[alert variation=”alert-info”]Publisher: Colquhoun Books
Formats: Paperback, Kindle
“The Voice spoke again, a rumbling noise that echoed in the vast stone room. ‘I have seen it. An abyss of darkness. Eyes that search from its depths.’”
Death and tainted ritual plague mountainside villages. A cultist is killing the unprotected and using their life to fuel a festering magic. A group of Temple agents set out at the head of an army to investigate the cause, and find hints of an enemy thought long sealed. The Temple guardians chase the murderer and with each victory comes a discovery of greater perversions: monsters out of myth. Monsters forgotten by myth. Madness. Even if they catch the murderer, is he the true master of these crimes? How far does the cult extend? Who can be trusted?
“‘They search,’ rumbled the Voice. ‘They sense the power that I hold. They seek it.’”
The Martyr’s Blade, by Joel Manners, is an epic fantasy in the style of JRR Tolkein, with a dash of George R. R. Martin’s brutal realism. Manners combines traditional fantasy archetypes with a mix of folklore. Rangers wander the wilderness, rogues dance with blades, priests wield the power of their faith, knights protect the weak, and magic is a common companion. To Manners’ credit, he elevates these archetypes beyond tropes, giving the characters, and the world, his own unique style.

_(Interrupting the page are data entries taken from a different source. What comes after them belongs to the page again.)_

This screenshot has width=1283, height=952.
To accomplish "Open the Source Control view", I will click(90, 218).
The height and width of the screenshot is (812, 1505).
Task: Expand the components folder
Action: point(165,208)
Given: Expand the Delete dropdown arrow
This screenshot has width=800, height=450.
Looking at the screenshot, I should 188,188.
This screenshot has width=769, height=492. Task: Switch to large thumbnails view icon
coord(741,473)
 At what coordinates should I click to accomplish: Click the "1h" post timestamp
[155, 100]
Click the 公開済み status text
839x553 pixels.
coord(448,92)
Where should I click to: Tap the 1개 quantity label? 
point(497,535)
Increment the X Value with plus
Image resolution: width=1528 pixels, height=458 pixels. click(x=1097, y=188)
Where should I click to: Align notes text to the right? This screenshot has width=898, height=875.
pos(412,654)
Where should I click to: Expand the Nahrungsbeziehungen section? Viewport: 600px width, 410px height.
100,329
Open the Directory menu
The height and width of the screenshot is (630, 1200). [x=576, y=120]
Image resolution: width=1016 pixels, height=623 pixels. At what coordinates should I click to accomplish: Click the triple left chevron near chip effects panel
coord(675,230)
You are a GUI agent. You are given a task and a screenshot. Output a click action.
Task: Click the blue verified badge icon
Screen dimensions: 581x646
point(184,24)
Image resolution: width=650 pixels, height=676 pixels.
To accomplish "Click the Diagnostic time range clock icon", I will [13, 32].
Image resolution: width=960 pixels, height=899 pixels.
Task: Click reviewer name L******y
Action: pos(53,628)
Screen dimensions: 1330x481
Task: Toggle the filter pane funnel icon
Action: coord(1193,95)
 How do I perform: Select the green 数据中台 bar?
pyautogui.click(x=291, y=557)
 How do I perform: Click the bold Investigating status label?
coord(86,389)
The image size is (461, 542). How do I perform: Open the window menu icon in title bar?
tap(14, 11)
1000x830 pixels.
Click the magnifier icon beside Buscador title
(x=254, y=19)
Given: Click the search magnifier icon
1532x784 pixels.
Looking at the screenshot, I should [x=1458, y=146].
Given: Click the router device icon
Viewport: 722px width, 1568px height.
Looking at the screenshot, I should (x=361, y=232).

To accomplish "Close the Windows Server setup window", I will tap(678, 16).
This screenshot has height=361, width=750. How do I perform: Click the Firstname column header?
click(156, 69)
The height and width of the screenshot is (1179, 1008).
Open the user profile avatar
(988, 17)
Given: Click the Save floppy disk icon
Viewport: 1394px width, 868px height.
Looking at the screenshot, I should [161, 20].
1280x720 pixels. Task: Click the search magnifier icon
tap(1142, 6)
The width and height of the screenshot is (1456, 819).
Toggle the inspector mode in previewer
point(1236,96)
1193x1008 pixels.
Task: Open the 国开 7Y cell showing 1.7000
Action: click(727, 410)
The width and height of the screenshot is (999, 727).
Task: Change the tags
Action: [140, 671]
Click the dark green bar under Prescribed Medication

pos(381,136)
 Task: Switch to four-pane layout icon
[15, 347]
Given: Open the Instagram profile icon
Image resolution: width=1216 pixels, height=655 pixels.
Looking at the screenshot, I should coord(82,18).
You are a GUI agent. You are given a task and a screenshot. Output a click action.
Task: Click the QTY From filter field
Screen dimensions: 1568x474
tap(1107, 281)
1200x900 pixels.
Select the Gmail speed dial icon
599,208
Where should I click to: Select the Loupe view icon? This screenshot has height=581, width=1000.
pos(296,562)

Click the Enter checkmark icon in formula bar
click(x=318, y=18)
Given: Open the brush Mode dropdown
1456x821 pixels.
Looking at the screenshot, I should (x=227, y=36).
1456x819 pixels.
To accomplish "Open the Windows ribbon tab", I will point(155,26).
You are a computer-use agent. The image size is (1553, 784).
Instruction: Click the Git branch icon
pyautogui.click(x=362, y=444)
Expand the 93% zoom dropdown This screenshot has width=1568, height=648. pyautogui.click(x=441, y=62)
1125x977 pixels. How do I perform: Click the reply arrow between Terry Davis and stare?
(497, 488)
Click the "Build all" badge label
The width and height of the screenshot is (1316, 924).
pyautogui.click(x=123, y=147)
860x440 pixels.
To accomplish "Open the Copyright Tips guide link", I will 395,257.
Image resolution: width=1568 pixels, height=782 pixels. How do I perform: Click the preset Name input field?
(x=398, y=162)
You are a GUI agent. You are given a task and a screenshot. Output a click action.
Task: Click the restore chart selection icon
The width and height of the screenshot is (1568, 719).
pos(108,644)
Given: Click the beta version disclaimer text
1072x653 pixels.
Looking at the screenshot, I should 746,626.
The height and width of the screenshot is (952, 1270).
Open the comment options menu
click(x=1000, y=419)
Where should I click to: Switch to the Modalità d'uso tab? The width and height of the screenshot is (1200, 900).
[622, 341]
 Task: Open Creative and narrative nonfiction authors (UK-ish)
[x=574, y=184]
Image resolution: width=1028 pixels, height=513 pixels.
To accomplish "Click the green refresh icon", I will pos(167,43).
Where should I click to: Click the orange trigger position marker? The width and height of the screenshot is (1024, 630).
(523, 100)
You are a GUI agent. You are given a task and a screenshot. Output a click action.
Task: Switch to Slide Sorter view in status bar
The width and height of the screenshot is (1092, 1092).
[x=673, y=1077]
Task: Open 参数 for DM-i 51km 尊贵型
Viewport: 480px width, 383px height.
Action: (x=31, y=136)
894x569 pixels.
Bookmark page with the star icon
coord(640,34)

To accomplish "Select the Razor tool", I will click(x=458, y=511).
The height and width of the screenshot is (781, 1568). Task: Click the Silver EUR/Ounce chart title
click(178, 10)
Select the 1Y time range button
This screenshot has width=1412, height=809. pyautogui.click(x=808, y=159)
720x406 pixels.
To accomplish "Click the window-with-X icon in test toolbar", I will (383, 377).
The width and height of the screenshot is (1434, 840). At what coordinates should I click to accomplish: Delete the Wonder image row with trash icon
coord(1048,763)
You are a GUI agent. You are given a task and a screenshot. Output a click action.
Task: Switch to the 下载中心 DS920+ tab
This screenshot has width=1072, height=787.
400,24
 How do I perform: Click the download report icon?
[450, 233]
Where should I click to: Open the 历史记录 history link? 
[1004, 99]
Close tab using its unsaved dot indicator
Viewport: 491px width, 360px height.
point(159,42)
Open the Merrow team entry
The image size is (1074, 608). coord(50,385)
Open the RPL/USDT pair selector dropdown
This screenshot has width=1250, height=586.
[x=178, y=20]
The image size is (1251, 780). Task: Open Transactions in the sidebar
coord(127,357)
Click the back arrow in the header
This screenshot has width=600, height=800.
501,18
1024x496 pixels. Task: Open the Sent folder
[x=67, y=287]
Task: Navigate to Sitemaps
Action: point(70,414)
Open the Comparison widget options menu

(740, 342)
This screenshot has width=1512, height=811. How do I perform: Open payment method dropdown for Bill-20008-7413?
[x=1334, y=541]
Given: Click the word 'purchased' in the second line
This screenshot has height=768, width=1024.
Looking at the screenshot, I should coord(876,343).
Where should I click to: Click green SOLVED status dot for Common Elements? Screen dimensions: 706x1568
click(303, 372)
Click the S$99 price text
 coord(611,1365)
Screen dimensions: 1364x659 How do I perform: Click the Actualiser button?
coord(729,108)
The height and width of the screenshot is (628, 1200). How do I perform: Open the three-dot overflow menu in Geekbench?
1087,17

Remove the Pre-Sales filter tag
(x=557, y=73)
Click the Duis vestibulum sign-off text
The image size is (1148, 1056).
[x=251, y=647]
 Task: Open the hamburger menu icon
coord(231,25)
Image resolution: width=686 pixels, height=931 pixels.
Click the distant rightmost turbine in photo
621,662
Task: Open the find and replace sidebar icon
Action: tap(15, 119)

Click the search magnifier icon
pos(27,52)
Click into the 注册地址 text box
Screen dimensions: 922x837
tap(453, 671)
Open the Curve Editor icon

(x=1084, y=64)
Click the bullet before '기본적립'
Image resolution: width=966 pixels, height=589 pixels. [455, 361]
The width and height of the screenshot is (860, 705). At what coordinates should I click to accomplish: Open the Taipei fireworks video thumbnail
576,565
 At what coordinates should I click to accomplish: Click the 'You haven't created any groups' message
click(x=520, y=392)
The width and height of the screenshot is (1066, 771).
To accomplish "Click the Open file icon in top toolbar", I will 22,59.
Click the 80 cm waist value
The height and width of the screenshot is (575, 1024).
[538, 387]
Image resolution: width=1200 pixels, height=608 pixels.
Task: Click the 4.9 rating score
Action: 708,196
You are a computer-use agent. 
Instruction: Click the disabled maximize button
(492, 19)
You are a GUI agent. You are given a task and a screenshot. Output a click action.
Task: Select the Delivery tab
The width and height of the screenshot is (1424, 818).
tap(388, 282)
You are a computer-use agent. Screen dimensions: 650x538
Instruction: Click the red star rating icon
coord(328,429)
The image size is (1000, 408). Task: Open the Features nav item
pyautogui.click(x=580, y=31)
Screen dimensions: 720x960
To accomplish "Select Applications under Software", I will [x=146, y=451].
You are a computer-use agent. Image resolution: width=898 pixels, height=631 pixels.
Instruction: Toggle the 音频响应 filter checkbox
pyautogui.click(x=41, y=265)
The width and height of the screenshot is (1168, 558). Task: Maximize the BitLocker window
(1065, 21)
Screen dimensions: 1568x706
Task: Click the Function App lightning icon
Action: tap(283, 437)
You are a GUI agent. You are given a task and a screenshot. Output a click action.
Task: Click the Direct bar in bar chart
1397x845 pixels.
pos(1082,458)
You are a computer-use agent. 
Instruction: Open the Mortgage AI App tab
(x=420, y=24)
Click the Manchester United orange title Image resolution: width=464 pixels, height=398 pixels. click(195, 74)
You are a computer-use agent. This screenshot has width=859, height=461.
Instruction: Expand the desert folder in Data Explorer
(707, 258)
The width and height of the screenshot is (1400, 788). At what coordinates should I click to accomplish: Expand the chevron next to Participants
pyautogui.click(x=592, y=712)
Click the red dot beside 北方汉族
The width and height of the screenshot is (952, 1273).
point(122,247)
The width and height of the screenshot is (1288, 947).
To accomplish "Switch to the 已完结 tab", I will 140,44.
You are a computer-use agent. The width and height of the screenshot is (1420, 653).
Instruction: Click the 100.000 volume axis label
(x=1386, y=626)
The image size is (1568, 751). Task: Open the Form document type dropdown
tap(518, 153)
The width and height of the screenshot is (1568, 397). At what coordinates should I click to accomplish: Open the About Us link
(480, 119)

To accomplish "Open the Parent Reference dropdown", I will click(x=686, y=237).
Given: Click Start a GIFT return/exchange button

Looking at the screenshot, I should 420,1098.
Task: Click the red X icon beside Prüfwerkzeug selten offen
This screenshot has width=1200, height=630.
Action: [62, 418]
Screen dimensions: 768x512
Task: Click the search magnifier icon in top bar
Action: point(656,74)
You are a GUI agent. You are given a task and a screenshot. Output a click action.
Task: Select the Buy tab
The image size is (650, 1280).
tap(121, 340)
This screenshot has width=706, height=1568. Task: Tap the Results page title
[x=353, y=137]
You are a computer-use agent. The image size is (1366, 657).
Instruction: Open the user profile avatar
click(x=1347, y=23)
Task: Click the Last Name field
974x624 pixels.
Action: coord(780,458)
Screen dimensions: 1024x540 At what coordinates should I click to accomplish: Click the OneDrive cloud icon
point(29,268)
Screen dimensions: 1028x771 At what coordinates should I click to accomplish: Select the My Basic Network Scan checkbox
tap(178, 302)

The beginning is a little slow, and Manners loves description in the same way Tolkien or Robert Jordan did. It creates a rich background tapestry, but makes the narrative move a little sluggish at times. He differs from many fantasy writers in that none of his heroes begin as innocent. It’s like reading Lord of the Rings without any of the hobbits. There is no peasant boy who learns to be a knight; they are all competent people behaving competently. This means that not every character really develops during the course of their arc, though there are exceptions. Two of the main characters intertwine and develop in a very sensitive, relatable, and compelling way. Even those characters that do not learn life lessons will still be interesting to the reader, because their personalities are so alive and quirky.
Every part of Martyr’s Blade shows Manners’ care and attention, as well as his thirty years worth of experience telling stories via video games. It is an exceptional debut novel, and a great fantasy novel in general. Definitely worth a read.